» **Assignment**
Without including any pictures, copy each entry below exactly.
Segment Start: Task material
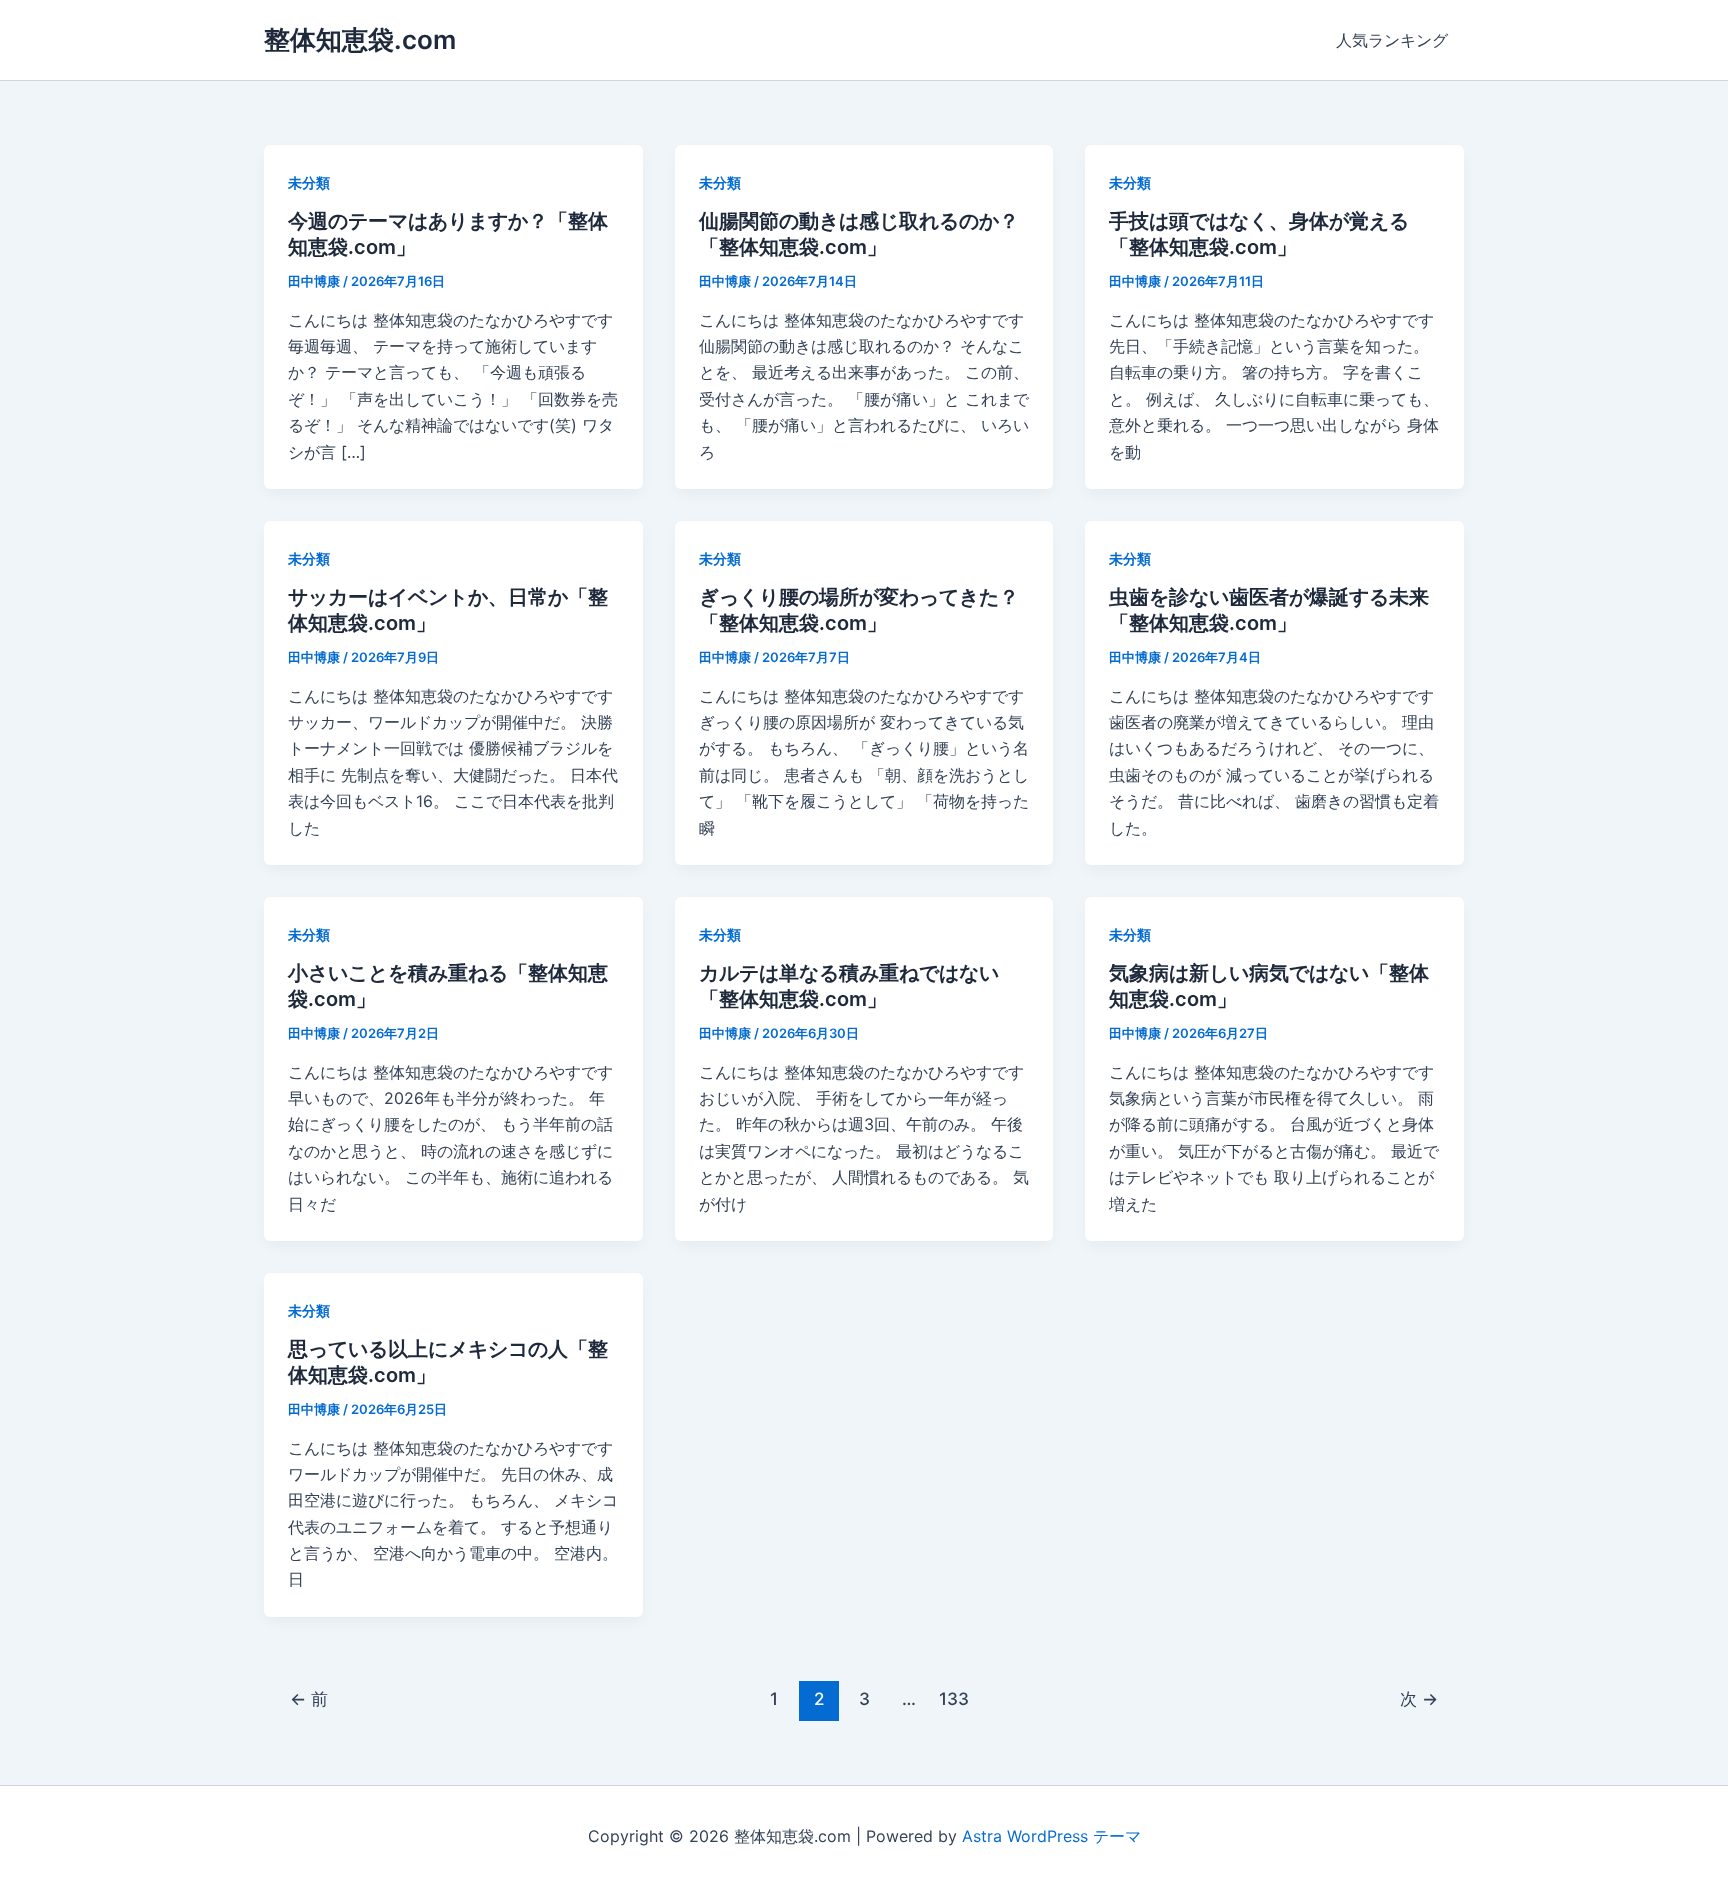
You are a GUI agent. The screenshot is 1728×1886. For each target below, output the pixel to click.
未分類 (309, 182)
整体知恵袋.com (360, 39)
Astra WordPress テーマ (1051, 1836)
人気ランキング (1392, 40)
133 (954, 1698)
Segment End: Task material
» **Answer below**
You are a GUI agent. The screenshot is 1728×1886. For each target below, output the pixel to click.
未分類 (309, 182)
整体知恵袋.com (360, 39)
Astra WordPress テーマ (1051, 1836)
人気ランキング (1392, 40)
133 (954, 1698)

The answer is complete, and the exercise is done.